¿Qué es el metanol?
El compuesto químico metanol, también conocido como alcohol de madera o alcohol metílico, es el alcohol más sencillo. A temperatura ambiente se presenta como un líquido ligero, incoloro, inflamable y tóxico que se emplea como anticongelante, disolvente y combustible. Su fórmula química es CH₃OH.
El principal problema con las bebidas alcohólicas adulteradas es que salen al mercado sin problemas y son vendidas como si se tratara de productos originales, a veces con precios menores o con ofertas o promociones.
Sin embargo, la adulteración es una condición de alerta que puede causar daños severos, devastadores a quien las consume, alertó el productor de mezcal, Víctor Chagoya.
A pesar de que la industria del mezcal cuida todos y cada uno de los procesos, la adulteración de bebidas se hace de muchas maneras, desde la sustitución del líquido original por otro etílico de menor calidad y menor sabor, otra alternativa es “rebajar” con algún líquido compartible, apuntó.

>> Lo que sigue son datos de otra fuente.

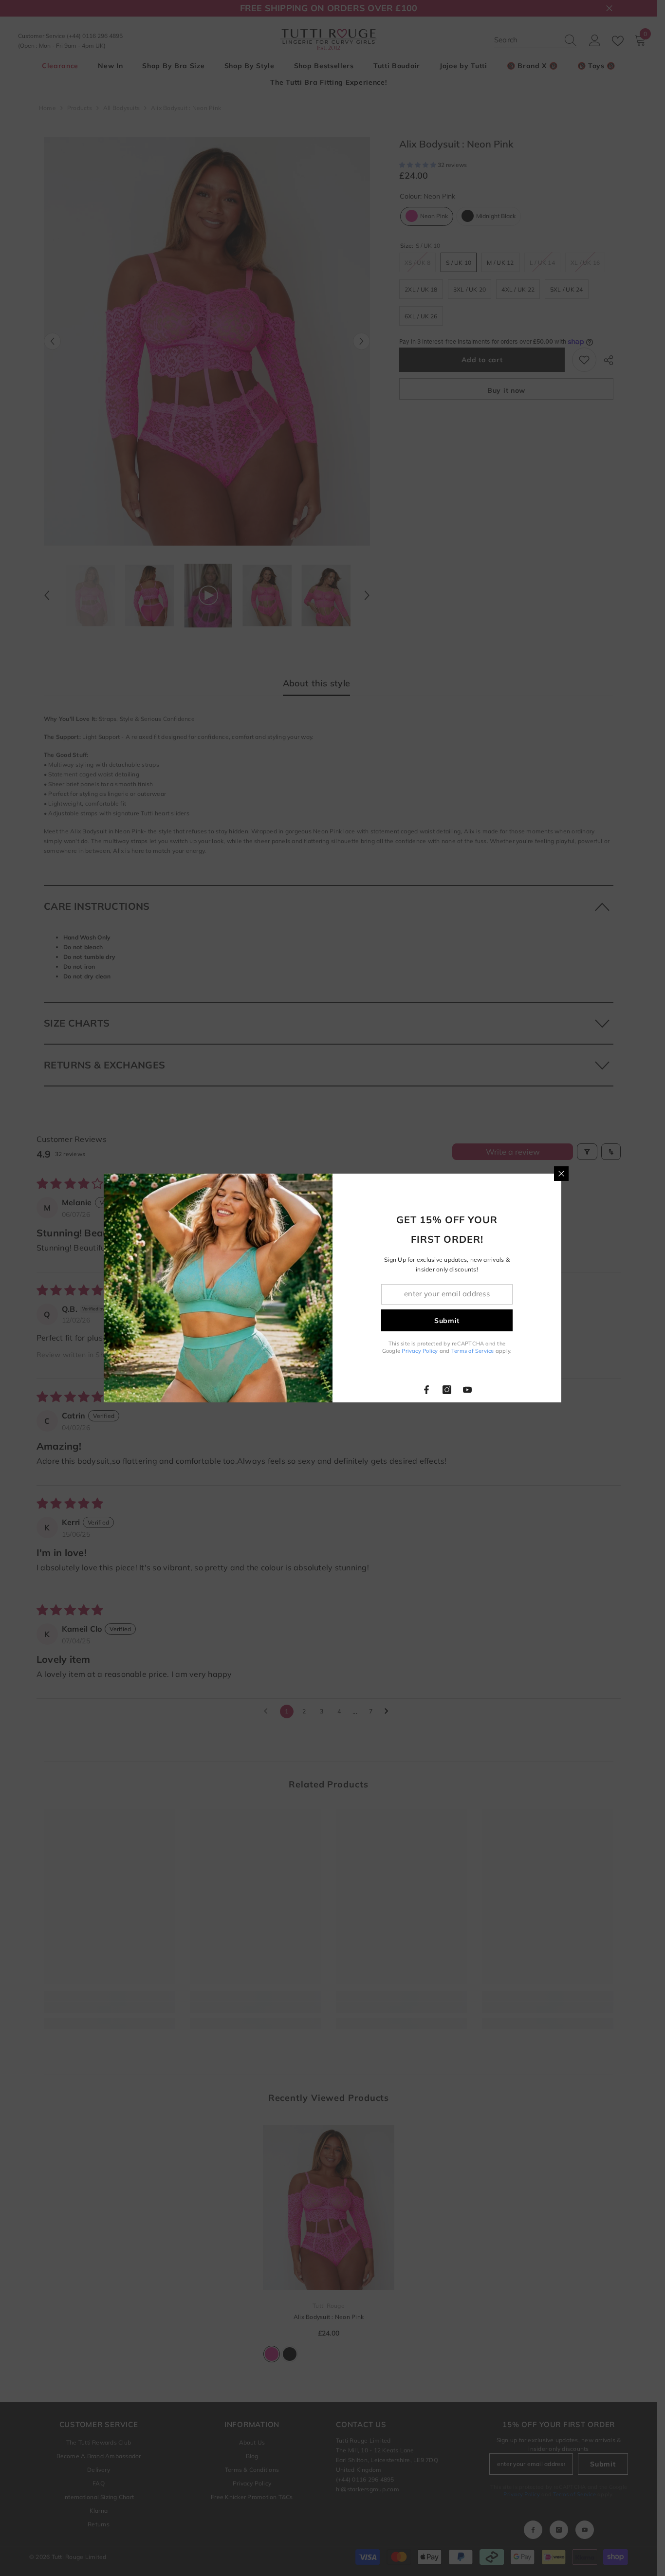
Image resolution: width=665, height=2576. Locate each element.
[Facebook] (426, 1390)
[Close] (561, 1173)
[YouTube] (467, 1390)
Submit (447, 1320)
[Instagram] (447, 1390)
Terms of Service (472, 1350)
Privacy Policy (420, 1350)
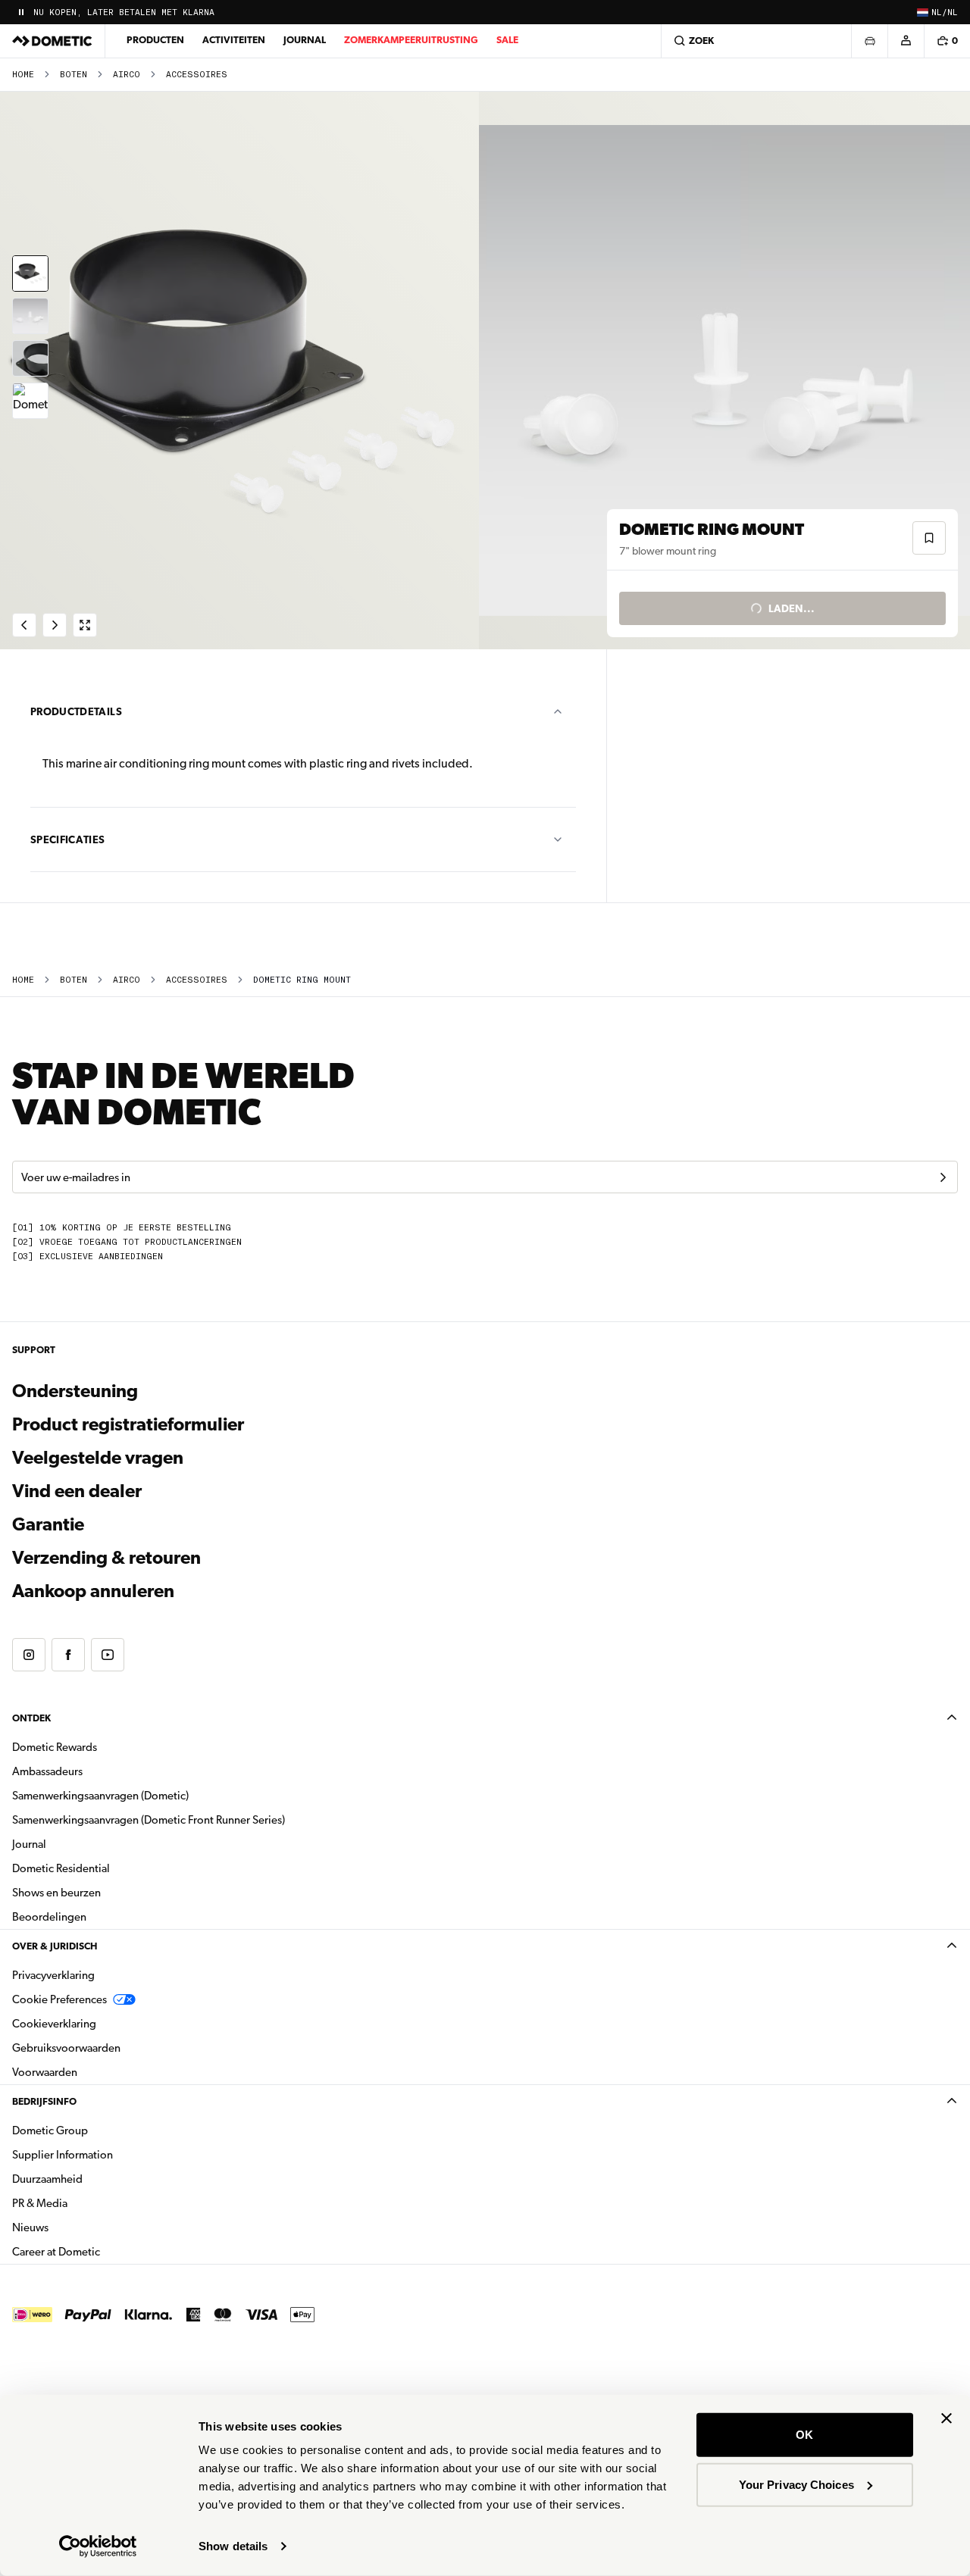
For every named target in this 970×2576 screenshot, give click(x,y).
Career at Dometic (104, 2251)
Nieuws (78, 2227)
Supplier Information (62, 2155)
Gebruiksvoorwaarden (66, 2048)
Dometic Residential (108, 1868)
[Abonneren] (943, 1177)
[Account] (905, 41)
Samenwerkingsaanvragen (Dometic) (100, 1795)
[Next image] (727, 370)
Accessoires (196, 74)
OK (804, 2434)
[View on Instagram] (28, 1654)
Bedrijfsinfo (44, 2101)
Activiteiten (233, 39)
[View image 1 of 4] (30, 273)
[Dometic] (52, 41)
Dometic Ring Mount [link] (302, 980)
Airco (126, 74)
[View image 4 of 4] (30, 401)
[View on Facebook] (68, 1654)
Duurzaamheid (47, 2179)
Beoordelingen (49, 1917)
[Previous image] (242, 370)
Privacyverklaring (53, 1975)
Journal (304, 39)
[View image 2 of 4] (30, 316)
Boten (73, 74)
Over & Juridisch (54, 1946)
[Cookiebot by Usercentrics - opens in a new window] (98, 2546)
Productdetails (76, 711)
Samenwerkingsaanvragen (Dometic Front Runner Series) (148, 1820)
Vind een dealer (77, 1491)
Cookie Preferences (59, 1999)
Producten (155, 39)
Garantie (48, 1524)
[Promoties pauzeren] (21, 12)
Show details (233, 2546)
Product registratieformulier (128, 1424)
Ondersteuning (75, 1391)
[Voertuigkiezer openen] (869, 41)
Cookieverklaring (54, 2023)
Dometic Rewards (54, 1747)
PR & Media (87, 2203)
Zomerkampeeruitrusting (411, 39)
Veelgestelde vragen (97, 1457)
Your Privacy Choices (796, 2484)
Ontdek (31, 1718)
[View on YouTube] (107, 1654)
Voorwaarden (44, 2072)
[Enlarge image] (85, 625)
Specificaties (67, 839)
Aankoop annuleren (93, 1591)
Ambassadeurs (47, 1771)
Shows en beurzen (56, 1892)
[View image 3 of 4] (30, 358)
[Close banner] (946, 2418)
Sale (507, 39)
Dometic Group (97, 2130)
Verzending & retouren (106, 1557)
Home (23, 74)
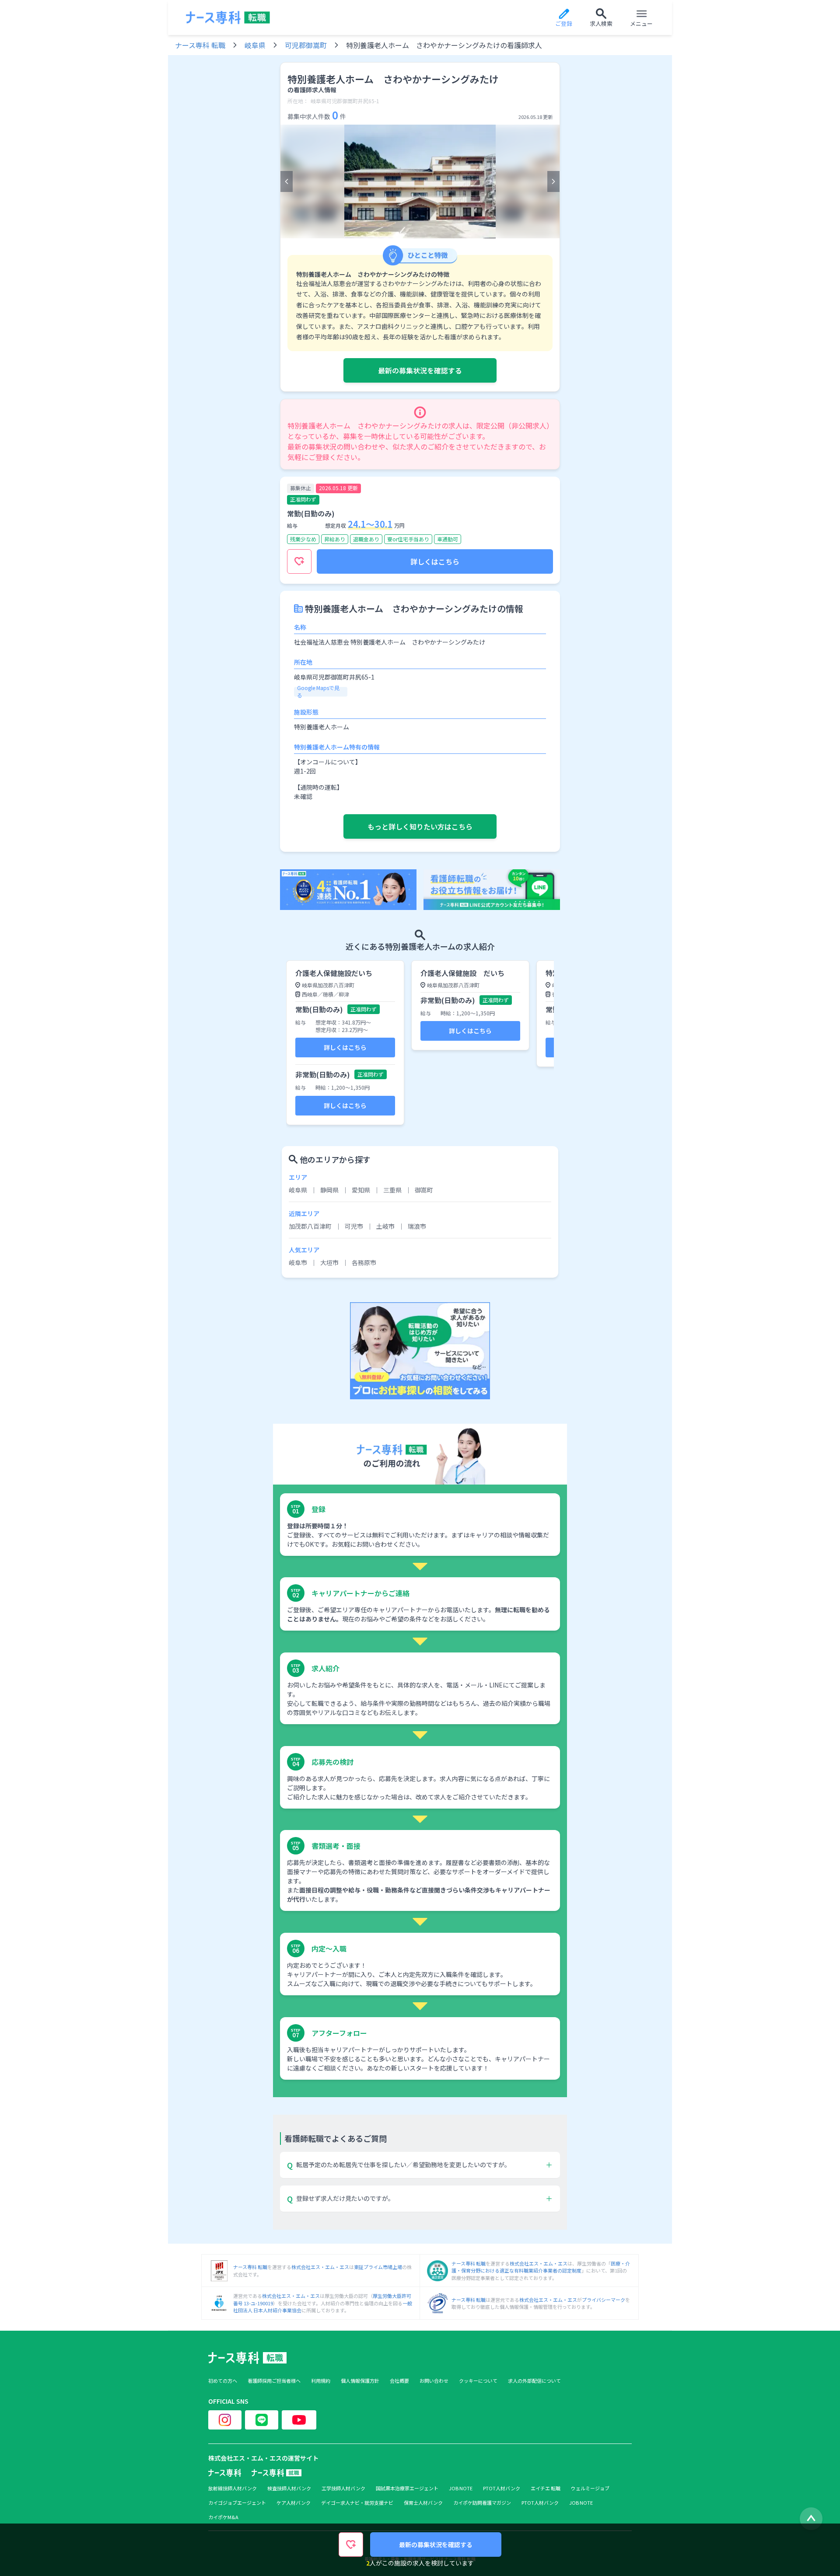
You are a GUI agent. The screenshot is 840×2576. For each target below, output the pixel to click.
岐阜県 (255, 45)
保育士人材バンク (423, 2503)
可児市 (354, 1226)
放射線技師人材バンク (232, 2488)
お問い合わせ (434, 2381)
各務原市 (364, 1262)
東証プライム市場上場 (378, 2266)
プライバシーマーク (603, 2299)
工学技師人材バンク (343, 2488)
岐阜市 (298, 1262)
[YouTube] (299, 2420)
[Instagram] (225, 2420)
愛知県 (361, 1189)
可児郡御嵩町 (306, 45)
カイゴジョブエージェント (237, 2503)
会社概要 (399, 2381)
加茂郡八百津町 (310, 1226)
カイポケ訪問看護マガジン (482, 2503)
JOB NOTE (460, 2488)
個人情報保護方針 (360, 2381)
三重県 (392, 1189)
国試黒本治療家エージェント (407, 2488)
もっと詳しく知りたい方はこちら (420, 826)
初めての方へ (222, 2381)
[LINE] (261, 2420)
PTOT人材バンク (501, 2488)
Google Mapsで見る (318, 691)
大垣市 (329, 1262)
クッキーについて (478, 2381)
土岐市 (385, 1226)
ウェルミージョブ (590, 2488)
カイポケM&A (223, 2517)
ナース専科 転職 (200, 45)
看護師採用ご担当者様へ (274, 2381)
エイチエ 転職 (545, 2488)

“Las bebidas alcohólicas pueden producir metanol de manera natural, pues se generan reacciones químicas cuando el producto es sometido a altas temperaturas o por acción de la luz solar, transformando el etanol en metanol”.
Esta es la razón por la cual la norma especifica los límites máximos de metanol que puede contener una bebida alcohólica, subrayó.
En tanto, el catador Ulises Torrentera Gómez consideró que difícilmente en Oaxaca se pueden presentar casos como los ocurridos en Morelos y Yucatán, ya que existe un control muy severo en la elaboración del mezcal.
Apuntó que hay prácticas para alterar la bebida con agua simple y sustancias sumamente dañinas como alcohol o metanol, entre otras, lo cual no se presenta en la industria, además de que los maestros mezcaleros no tienen estas prácticas.
Lo que sí se puede presentar, dijo, es una degradación de la calidad del mezcal debido a la escasez de la materia prima.
El Consejo Regulador del Mezcal contempla los mezcales que están autorizados, además se dará asesoría a dueños de restaurantes y bares para que compren únicamente las bebidas que cumplen con todas las normas.
Una botella de mezcal debe tener el nombre completo, quién es el distribuidor, dónde se produce, contar con el sello “Hecho en México”, la denominación de origen, cuántos grados de alcohol contiene, los sellos del SAT, número de lote, entre otros.
La gente dedicada a vender alcohol adulterado produce una mezcla de alcoholes, buscando que la bebida resultante tenga un sabor muy parecido al de las bebidas originales que conocemos.
Con una diferencia esencial, modifican los procesos de destilado, las materias primas, la base de los productos que es el etanol (alcohol etílico de 96°) e incluso, llegan a utilizar metanol u otros alcoholes industriales para reducir los costos del producto.
Estas mezclas son vendidas al público en botellas vacías que recuperan de la basura o en el mercado negro, por lo que es muy importante siempre romper las botellas que desechamos.
Debido a que éstas son alteraciones a los productos comercializados, carecen de regulación salubre y sanitaria, y suelen distribuirse porque aumentan el margen de lucro de los establecimientos.
Los efectos fisiológicos que tiene el consumo de este tipo de bebidas son múltiples y abarcan dolor abdominal, dolor de cabeza, náuseas, ceguera, daños en el hígado y otros órganos; en los casos más extremos, pueden causar la muerte.